The turning point in Doc and Carol's relationship comes when they're literally forced together. The dumpster in which they're hiding from the police is picked up by a garbage truck. As debris rains down on them, Peckinpah intercuts shots of the driver's hand working the controls. This unseen being, now in charge of their destiny, disposes of Doc and Carol at the dump at dawn. The couple emerges shaky, but safe. They're stinky, but it's a cleansing stench. And although they still bicker, their body language is softer, humbler. Peckinpah then provides a trademark shoot-'em-up finale and a comic coda featuring Slim Pickens.
There was plenty of drama behind the scenes of The Getaway. McQueen and Peckinpah occasionally bumped chests, just as they had while filming Junior Bonner. But the men shared a mutual respect 'that is, until McQueen hijacked the picture after Peckinpah delivered his final cut to First Artists. The star not only tinkered with the editing, he also jettisoned the musical score by Jerry Fielding and replaced it with one by Quincy Jones. Peckinpah responded by taking space in "Variety" to publicly praise Fielding's version.
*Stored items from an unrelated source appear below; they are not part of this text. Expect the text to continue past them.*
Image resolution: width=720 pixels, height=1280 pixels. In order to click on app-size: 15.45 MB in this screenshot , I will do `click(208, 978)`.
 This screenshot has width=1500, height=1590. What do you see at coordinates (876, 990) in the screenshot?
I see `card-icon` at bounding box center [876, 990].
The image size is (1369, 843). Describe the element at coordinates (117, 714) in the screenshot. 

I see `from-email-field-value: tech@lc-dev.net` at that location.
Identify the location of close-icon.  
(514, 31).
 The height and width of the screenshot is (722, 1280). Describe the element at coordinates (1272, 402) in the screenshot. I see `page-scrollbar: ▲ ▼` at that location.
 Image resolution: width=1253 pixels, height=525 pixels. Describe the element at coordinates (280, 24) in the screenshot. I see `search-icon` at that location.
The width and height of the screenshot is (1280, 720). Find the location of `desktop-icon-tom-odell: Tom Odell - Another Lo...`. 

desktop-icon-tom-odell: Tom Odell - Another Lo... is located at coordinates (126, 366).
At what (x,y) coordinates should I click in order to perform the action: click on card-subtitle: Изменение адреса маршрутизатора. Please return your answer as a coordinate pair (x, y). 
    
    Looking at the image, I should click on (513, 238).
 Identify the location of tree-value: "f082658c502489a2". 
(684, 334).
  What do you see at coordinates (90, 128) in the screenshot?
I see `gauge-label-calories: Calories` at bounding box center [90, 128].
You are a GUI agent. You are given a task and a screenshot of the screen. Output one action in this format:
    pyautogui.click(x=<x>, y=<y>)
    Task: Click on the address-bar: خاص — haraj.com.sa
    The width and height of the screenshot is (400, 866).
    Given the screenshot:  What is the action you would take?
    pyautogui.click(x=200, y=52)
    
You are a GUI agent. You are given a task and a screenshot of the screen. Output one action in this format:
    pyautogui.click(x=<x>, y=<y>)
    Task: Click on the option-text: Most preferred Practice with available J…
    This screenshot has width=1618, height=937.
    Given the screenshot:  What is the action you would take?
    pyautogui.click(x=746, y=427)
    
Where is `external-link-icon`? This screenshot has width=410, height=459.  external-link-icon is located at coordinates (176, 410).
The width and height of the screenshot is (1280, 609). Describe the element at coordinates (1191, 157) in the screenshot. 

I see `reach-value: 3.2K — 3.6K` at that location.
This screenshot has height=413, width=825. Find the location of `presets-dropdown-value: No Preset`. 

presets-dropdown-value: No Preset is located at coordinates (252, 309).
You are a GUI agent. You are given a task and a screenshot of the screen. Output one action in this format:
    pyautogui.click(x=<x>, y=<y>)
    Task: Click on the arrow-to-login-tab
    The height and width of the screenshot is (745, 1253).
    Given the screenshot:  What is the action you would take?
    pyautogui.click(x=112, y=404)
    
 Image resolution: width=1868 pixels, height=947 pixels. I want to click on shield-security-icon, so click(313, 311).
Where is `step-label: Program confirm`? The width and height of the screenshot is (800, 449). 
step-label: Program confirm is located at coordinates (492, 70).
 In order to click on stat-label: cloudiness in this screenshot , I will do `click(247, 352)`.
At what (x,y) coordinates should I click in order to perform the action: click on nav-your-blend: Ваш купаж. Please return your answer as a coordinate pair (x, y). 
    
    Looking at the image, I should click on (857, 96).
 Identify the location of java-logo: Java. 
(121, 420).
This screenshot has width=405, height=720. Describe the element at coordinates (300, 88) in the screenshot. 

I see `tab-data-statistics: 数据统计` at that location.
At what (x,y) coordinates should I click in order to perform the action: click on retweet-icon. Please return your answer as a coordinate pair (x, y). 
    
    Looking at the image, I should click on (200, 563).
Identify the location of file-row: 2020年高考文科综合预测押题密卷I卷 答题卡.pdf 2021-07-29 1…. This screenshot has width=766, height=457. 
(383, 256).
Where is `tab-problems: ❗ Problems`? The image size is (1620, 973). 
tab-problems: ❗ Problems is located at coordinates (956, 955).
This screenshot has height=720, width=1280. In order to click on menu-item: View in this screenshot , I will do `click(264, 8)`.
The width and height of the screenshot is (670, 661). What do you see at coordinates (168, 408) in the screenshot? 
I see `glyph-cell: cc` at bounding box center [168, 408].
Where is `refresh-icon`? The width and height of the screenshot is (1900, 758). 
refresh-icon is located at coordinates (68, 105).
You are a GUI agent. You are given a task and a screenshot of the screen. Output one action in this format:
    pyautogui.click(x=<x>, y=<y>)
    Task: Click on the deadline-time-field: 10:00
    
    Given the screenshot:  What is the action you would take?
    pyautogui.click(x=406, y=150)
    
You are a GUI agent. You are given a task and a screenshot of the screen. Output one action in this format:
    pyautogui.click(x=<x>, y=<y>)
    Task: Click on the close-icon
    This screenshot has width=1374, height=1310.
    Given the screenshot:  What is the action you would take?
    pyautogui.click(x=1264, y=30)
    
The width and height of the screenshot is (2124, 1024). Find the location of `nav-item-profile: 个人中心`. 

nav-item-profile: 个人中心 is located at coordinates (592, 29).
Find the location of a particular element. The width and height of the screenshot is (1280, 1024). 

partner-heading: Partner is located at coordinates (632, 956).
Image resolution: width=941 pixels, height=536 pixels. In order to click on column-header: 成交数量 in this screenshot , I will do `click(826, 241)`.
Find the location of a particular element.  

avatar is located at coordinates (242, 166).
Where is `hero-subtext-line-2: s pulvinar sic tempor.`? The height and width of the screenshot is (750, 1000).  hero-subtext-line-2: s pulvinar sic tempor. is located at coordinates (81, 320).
Critics found it difficult to praise MacGraw's performance (a reviewer in "Newsday" described her as being "all face"). Then again, MacGraw had a lot to handle during that life-changing shoot, including arriving on the set of this road movie without ever having learned how to drive. In her 1991 autobiography "Moving Pictures", MacGraw recalls those three months in Texas: "I walked the nasty razor's edge between occasional moments of sanity and remorse on the one side and, on the other, feverish excitement."
MacGraw would not work again for five years. Her split with Evans ruined her chance of being cast in her dream role, as Daisy Buchanan in Paramount's adaptation of The Great Gatsby(1974). McQueen, whom she married in July 1973, forbade her from acting. When she accepted Peckinpah's offer to play the female lead in Convoy(1978), McQueen left her.
MacGraw wrote of Peckinpah, the director who gave her another chance, that "underneath an almost caricature machismo was a most gentle, kind, and intelligent soul." Kind soul or not, Peckinpah obviously had a ball with The Getaway's salacious subplot involving the loose-cannon bank robber Rudy and the hot tomato he picks up while in pursuit of Doc and the loot. Rudy forces sexpot Fran and her husband to drive him to El Paso at gunpoint. Fran is all too eager to do anything the big bad man wants and to torture her husband by making him watch. Rudy and Fran's storyline plays like a funhouse mirror to Doc and Carol's; their unbridled sexuality mocks the star couple's frigidity. To reinforce this, Peckinpah cast actors who were opposite types from McQueen and MacGraw.
The director originally wanted Jack Palance to play Rudy, but the actor priced himself out of the running. Peckinpah chose swarthy Al Lettieri, who had just completed work on The Godfather as Sollozzo. For the sleazy Fran, Peckinpah fouled one of America's TV sweethearts: petite, buxom Sally Struthers of "All in the Family." Struthers and Lettieri virtually steal the picture with their inspired schtick. And there was more, but it was lost in editing. Not realizing McQueen was the one who had made the cuts, Lettieri had to be restrained by Peckinpah from attacking producer David Foster after seeing the finished film, minus Lettieri's favorite bits, at a preview screening. One witness was heard to say that it was the only time he ever "saw Sam trying to break up a fight.